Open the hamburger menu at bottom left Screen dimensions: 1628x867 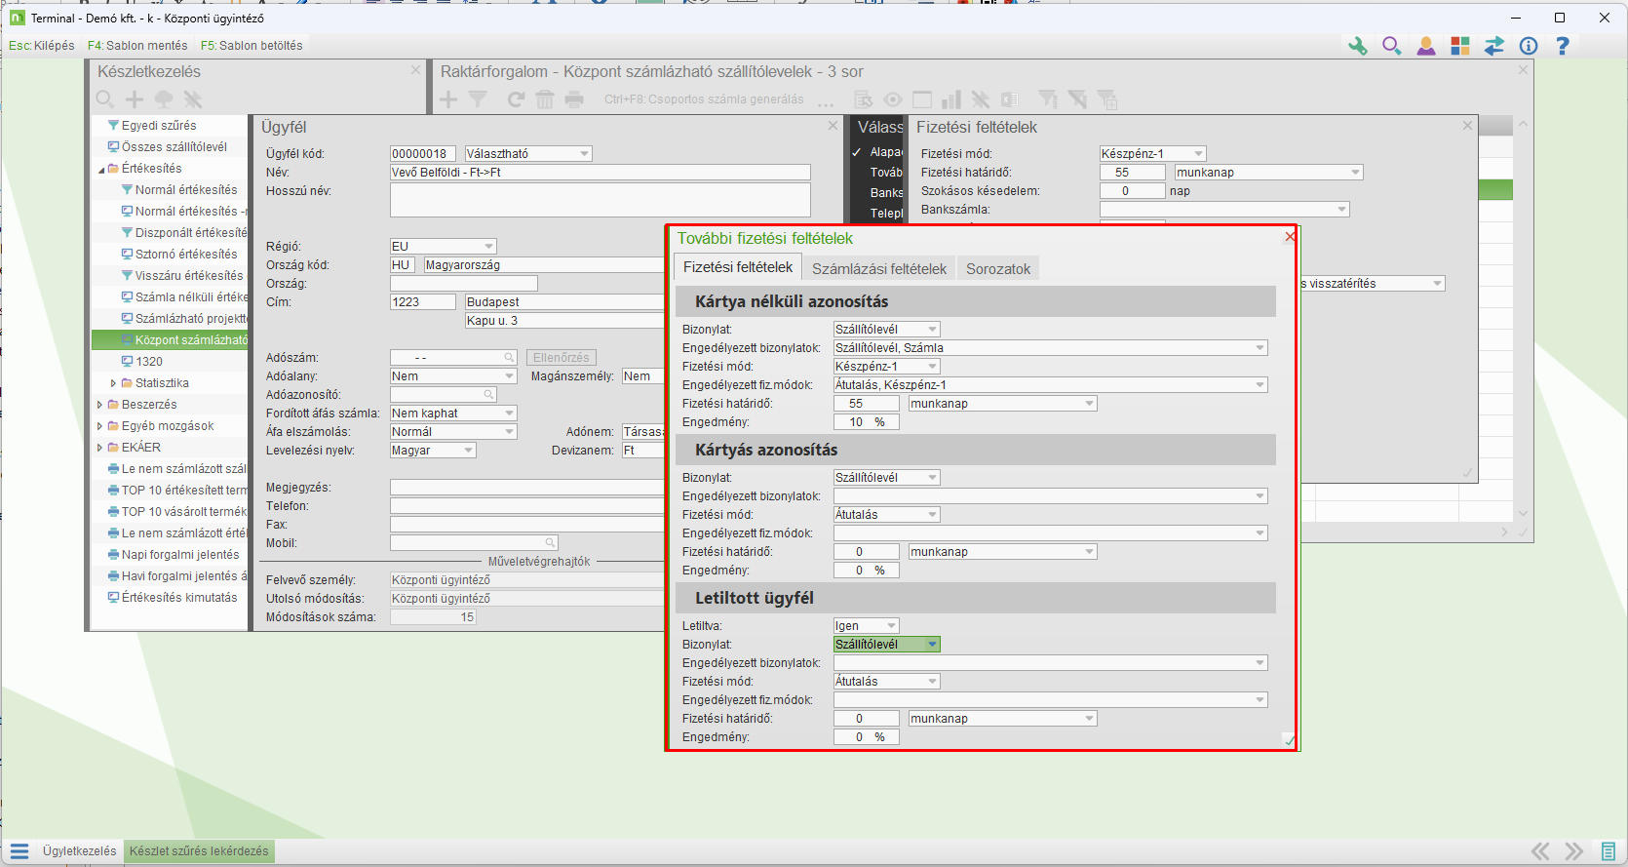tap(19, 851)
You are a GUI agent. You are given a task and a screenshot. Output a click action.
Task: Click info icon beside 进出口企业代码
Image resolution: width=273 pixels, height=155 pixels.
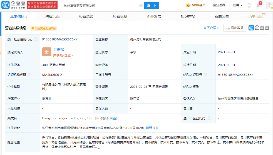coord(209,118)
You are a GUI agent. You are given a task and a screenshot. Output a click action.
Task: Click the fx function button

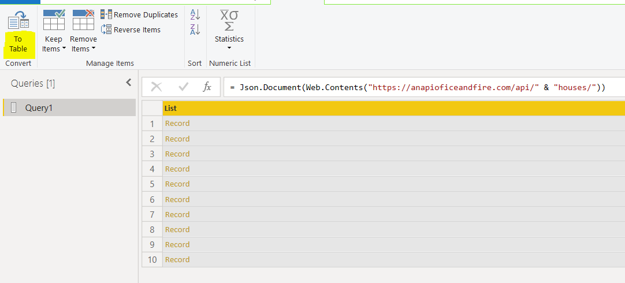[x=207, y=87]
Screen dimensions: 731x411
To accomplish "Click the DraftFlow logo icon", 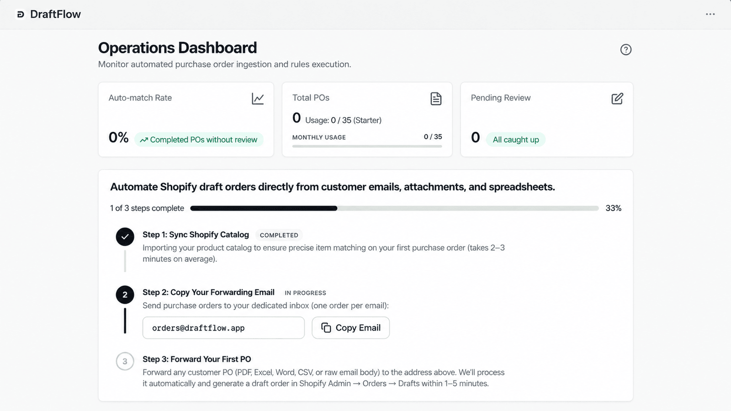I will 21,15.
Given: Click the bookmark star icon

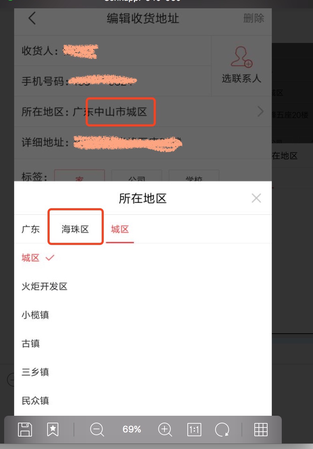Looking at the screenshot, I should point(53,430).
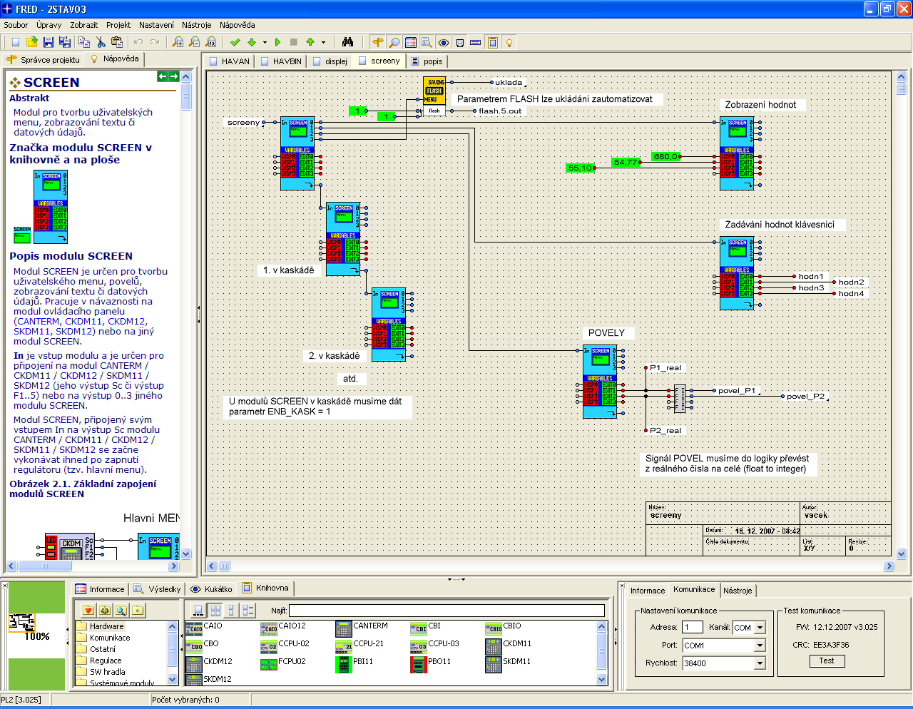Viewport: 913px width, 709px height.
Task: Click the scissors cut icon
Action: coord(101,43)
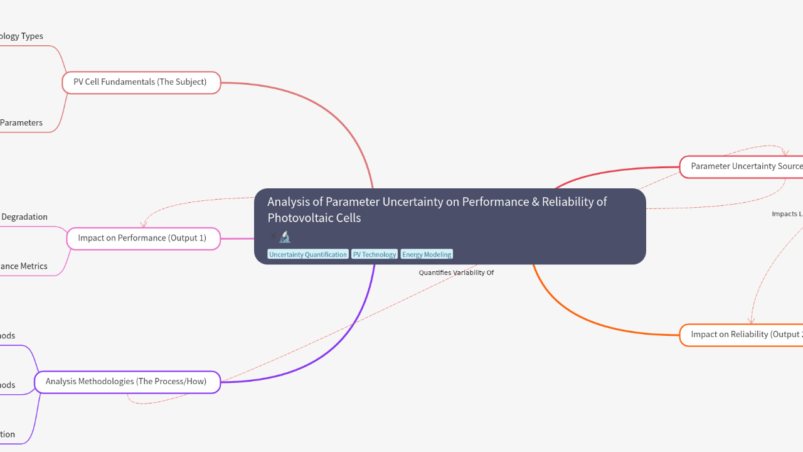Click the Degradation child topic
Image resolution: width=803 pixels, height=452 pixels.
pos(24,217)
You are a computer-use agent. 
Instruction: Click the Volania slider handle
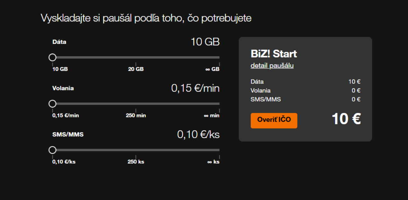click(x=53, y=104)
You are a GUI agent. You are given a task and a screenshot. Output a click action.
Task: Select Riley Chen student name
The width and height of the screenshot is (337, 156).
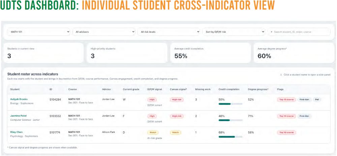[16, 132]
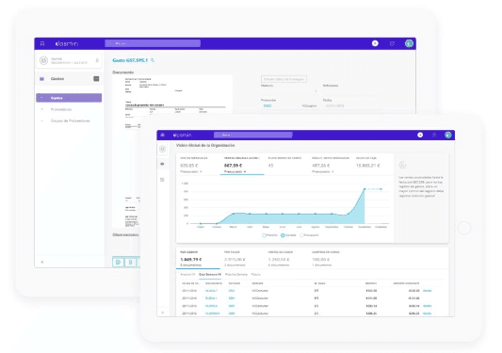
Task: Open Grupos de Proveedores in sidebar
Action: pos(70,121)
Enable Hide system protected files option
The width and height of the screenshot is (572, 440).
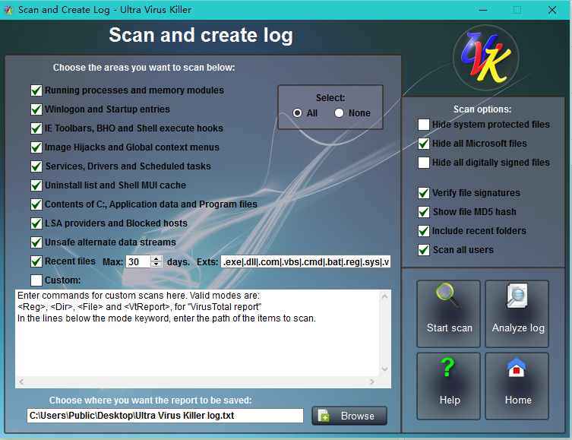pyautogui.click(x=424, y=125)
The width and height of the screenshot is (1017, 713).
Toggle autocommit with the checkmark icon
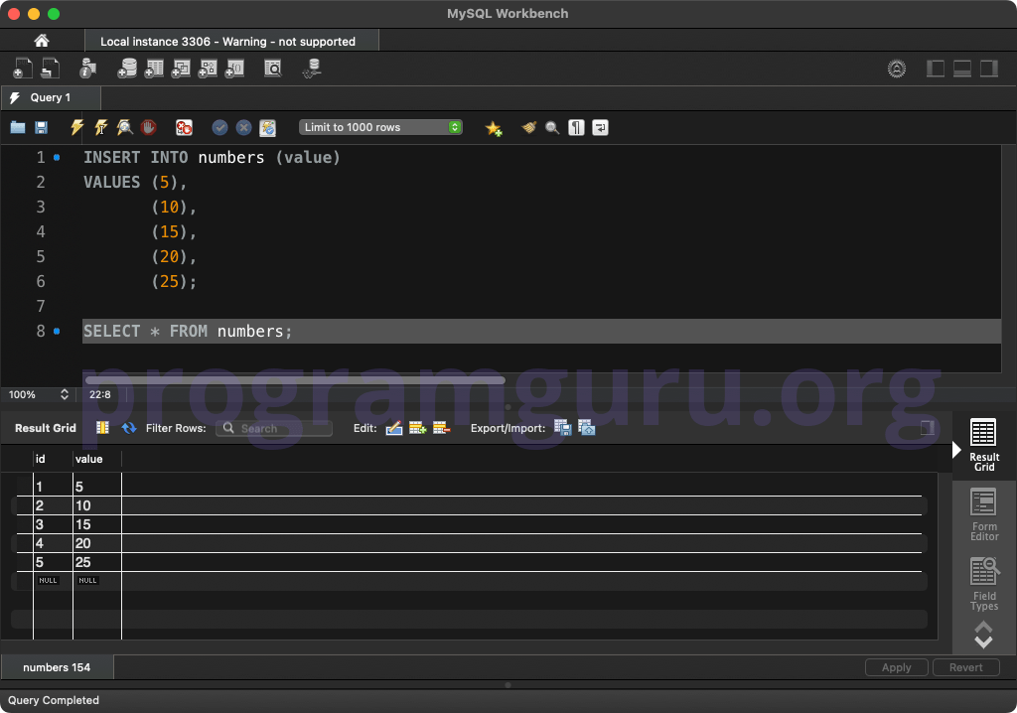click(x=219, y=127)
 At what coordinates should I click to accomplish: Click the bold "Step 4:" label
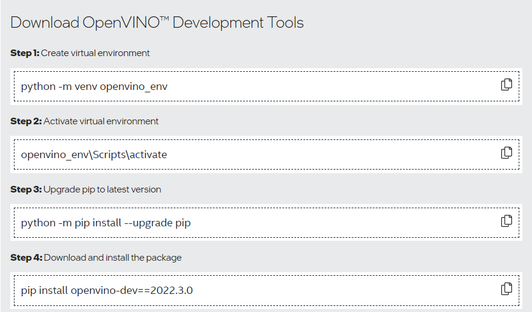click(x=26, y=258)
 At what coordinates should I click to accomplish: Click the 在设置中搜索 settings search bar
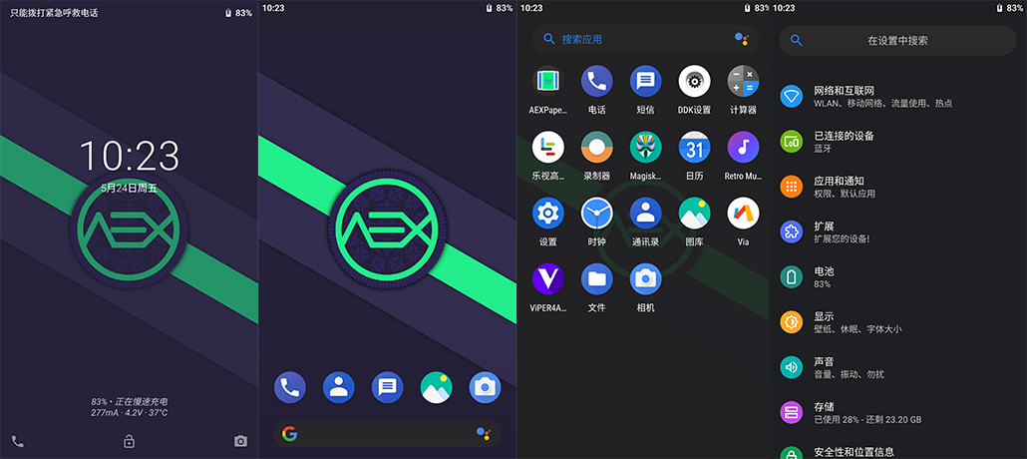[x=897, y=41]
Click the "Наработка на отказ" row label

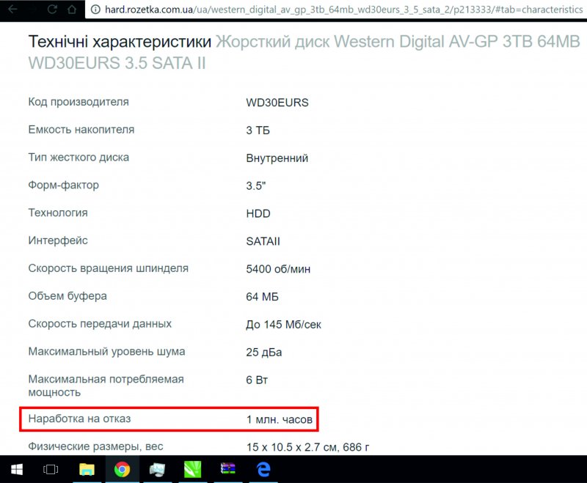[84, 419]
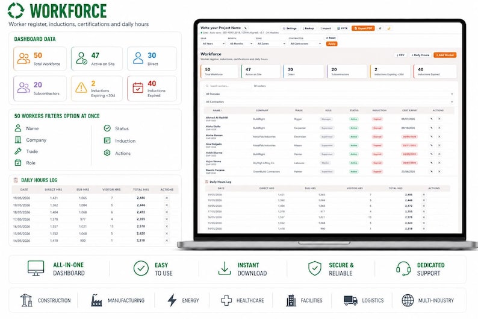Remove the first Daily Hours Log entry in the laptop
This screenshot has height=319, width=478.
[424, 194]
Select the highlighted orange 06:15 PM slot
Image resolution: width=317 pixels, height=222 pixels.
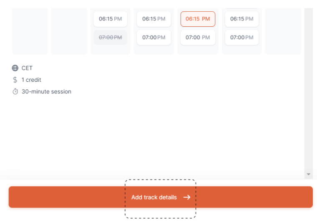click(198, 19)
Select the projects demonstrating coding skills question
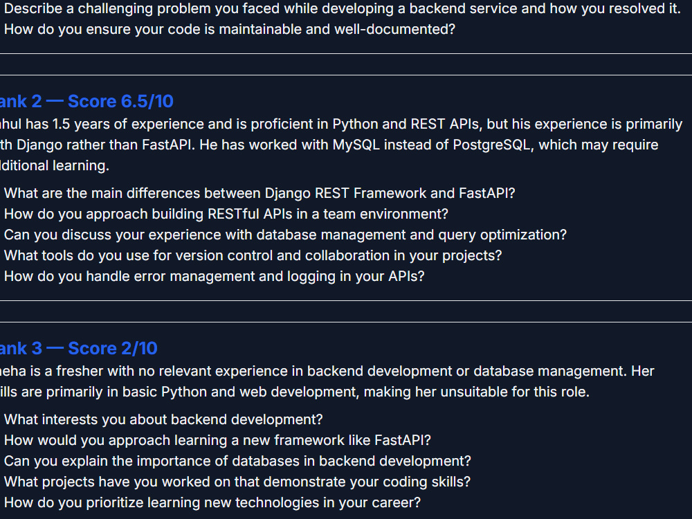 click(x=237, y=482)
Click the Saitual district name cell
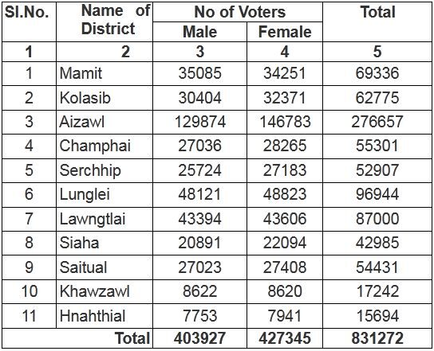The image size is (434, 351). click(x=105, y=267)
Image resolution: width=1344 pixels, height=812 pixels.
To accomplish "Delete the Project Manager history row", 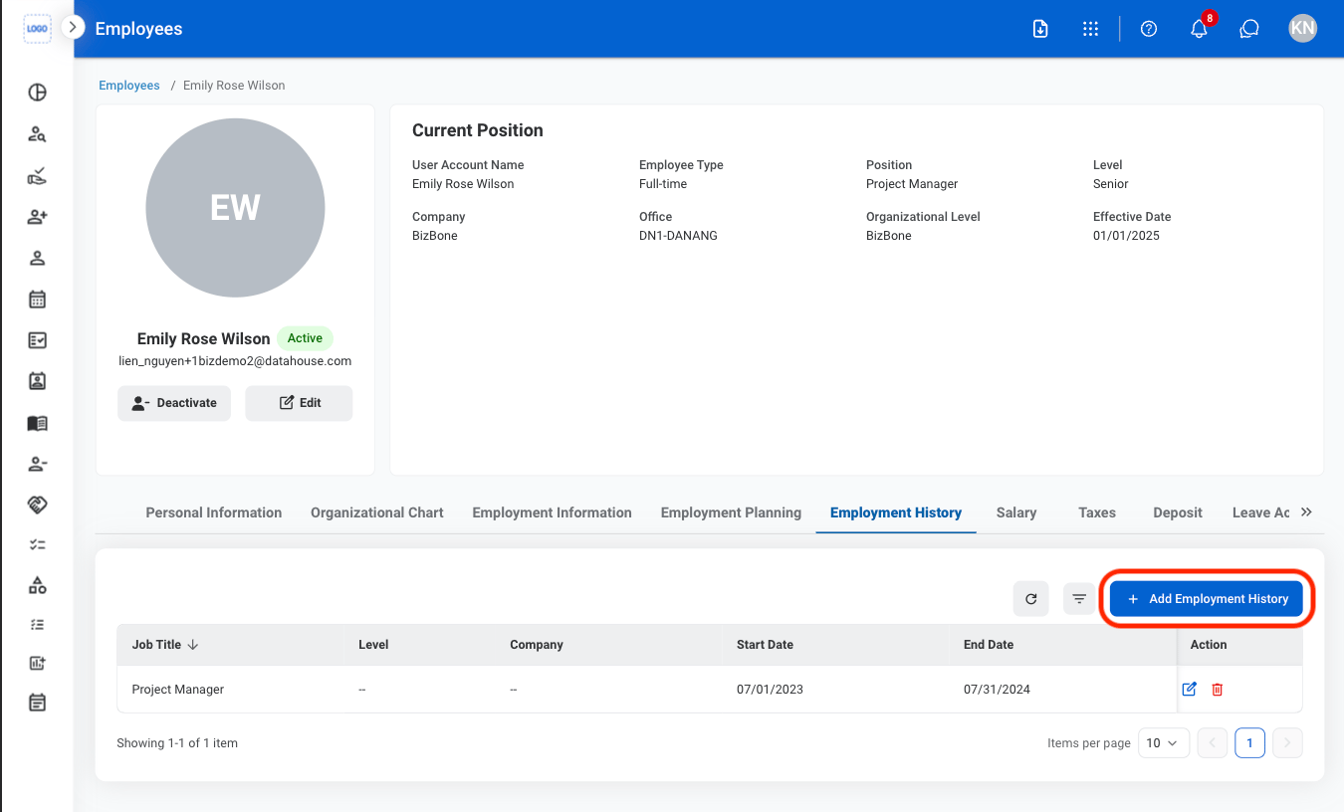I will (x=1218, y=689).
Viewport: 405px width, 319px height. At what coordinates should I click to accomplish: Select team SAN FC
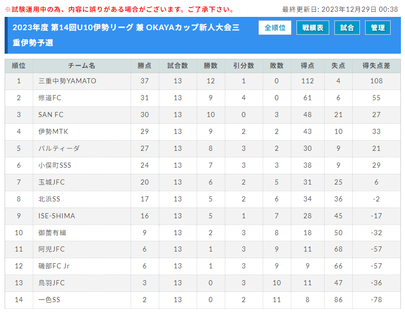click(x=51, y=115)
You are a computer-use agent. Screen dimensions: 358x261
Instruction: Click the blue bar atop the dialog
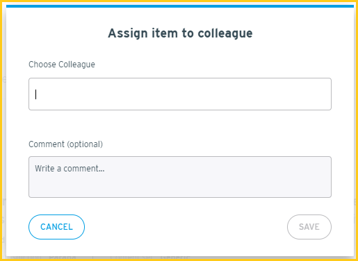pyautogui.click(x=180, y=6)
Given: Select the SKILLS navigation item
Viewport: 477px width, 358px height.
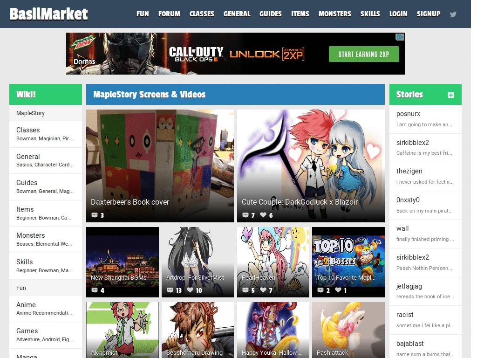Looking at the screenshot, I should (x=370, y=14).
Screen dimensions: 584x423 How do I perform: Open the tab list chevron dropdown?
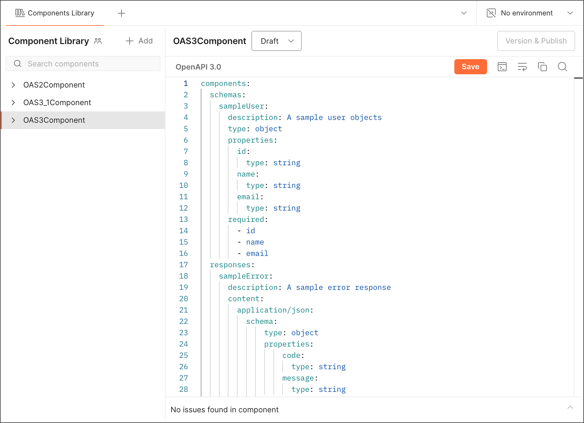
※ ※ ※
▸ WHAT YOU NEED TO DO: What lines in the records above include the string "computer"? Copy each one.

▸ RESULT FOR THIS EXERCISE:
You are a computer-use agent. 
You are a computer-use agent. Screen dimensions: 358x261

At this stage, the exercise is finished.